Une médaille d’or, et derrière, une avalanche de commentaires sur son poids. Léa Fontaine vient de vivre l’envers du décor du sport de haut niveau. Championne, mais aussi cible.
La judokate française de 25 ans a remporté le Grand Chelem de Lausanne dans la catégorie des plus de 78 kilogrammes. Une victoire qui aurait dû être célébrée sans arrière-pensée.
Une victoire, puis l’avalanche
Au lieu de ça, les réseaux sociaux se sont enflammés. Pas pour féliciter la sportive, mais pour commenter son corps.
Des messages grossophobes, des comparaisons humiliantes, des moqueries sur son physique plutôt que sur sa performance technique. Un scénario que connaissent hélas trop bien les judokates de sa catégorie de poids.
Ce n’est pas un cas isolé. D’autres sportives de haut niveau font régulièrement les frais de ce type de commentaires, où l’apparence prime sur le résultat.
La réponse cash de la championne

Léa Fontaine n’a pas laissé passer. Sur Instagram, elle a pris la parole avec un mélange de calme et de fermeté qui a marqué les esprits.
« Je respecte la critique sportive, les analyses techniques et le débat contradictoire », écrit-elle. « Ils font partie du sport de haut niveau. »
Mais elle trace une ligne claire. « Les moqueries répétées, les attaques visant mon physique et les commentaires destinés à me rabaisser personnellement dépassent les limites d’un échange sportif normal. »

Quand le harcèlement dépasse le cadre sportif
La quadruple championne du Grand Chelem ne découvre pas le phénomène.
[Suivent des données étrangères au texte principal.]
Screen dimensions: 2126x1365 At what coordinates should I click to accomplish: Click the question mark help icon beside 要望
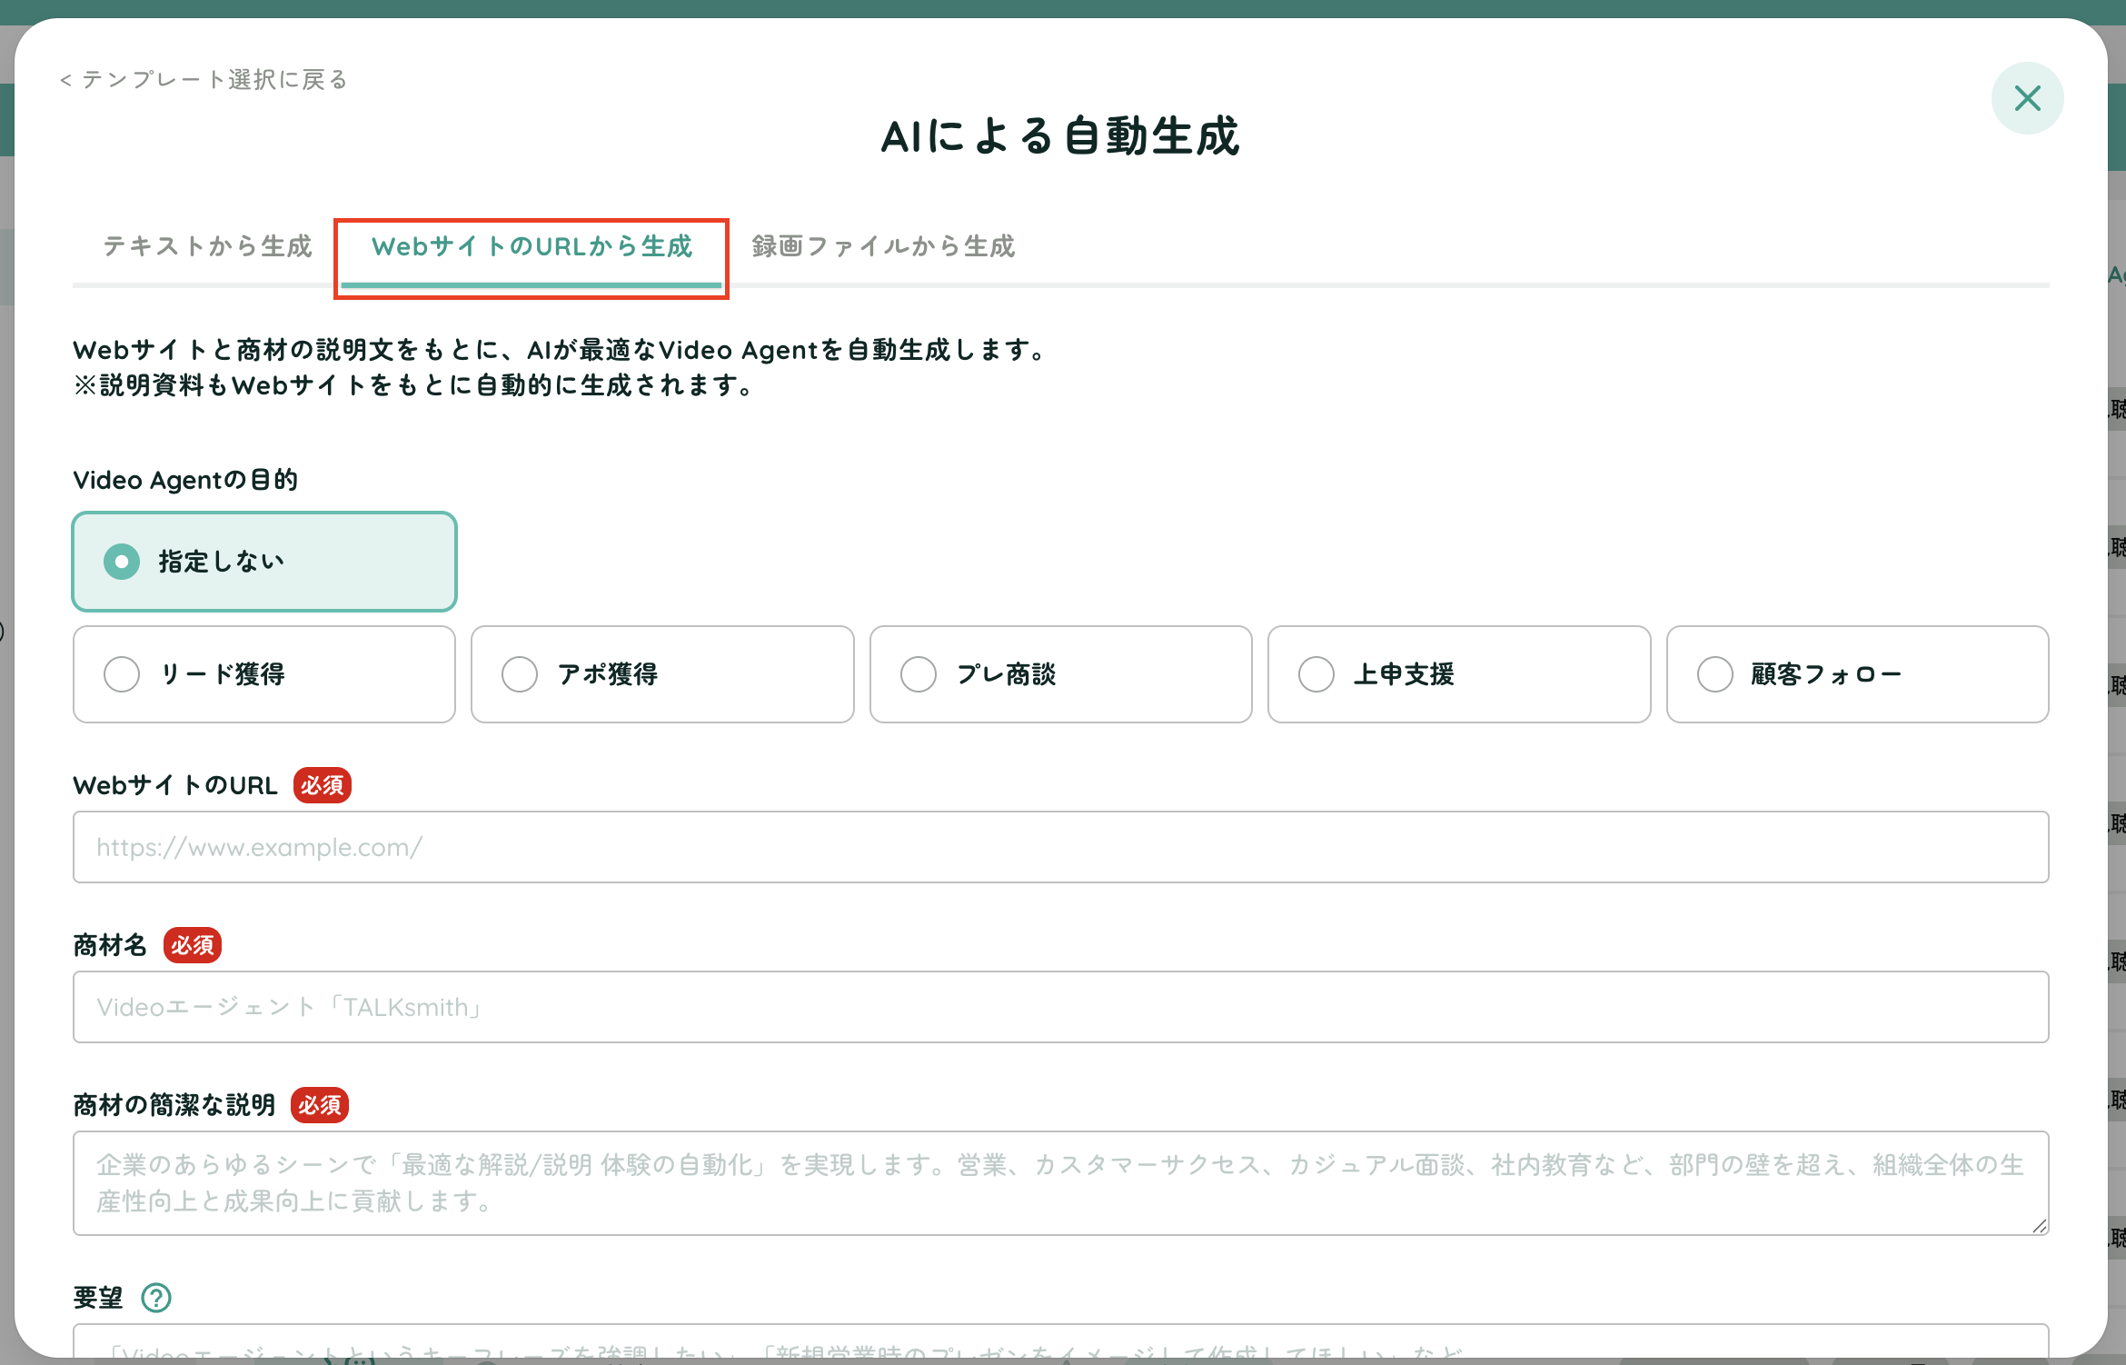[156, 1298]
Elle y fait face depuis longtemps, comme beaucoup d’athlètes évoluant dans les catégories de poids élevé.
Ce qui a fait basculer sa décision, c’est l’impact sur son entourage. « Ça commence à toucher mes proches, donc je ne vais pas rester une fois encore à ne rien dire », explique-t-elle.
Résultat : une plainte a été déposée. Une démarche loin d’être anodine, tant les procédures pour cyberharcèlement restent longues et rarement couronnées de succès pour les victimes.
Un fléau qui dépasse le judo
Le cas de Léa Fontaine s’inscrit dans une tendance plus large. Les propos grossophobes en ligne se multiplient, touchant particulièrement les femmes exposées médiatiquement.
D’autres personnalités publiques ont récemment dénoncé des vagues de haine comparables, comme cette adolescente harcelée après un concours hippique. Le sport féminin semble particulièrement exposé à ce genre d’attaques.
Certains commentaires sous l’article original de La Dépêche illustrent d’ailleurs crûment le problème : des internautes y comparent encore la judokate à une lutteuse de sumo, preuve que le message de Léa Fontaine n’a pas encore été entendu par tous.
Le sport de haut niveau face à ses vieux démons
Cette affaire relance un débat récurrent : celui de la place du corps dans le jugement porté sur les athlètes féminines. Dans les catégories de poids comme le judo, la morphologie fait partie intégrante de la performance, pas un défaut à corriger.
Pourtant, les stéréotypes persistent. Certains médecins du sport rappellent régulièrement qu’un corps taillé pour la performance ne rentre pas dans les cases classiques de l’apparence physique valorisée sur les réseaux.
En portant plainte, Léa Fontaine espère faire évoluer les mentalités, même si elle sait la bataille juridique incertaine. Une chose est sûre : sa prise de parole, elle, a déjà résonné bien au-delà des tatamis.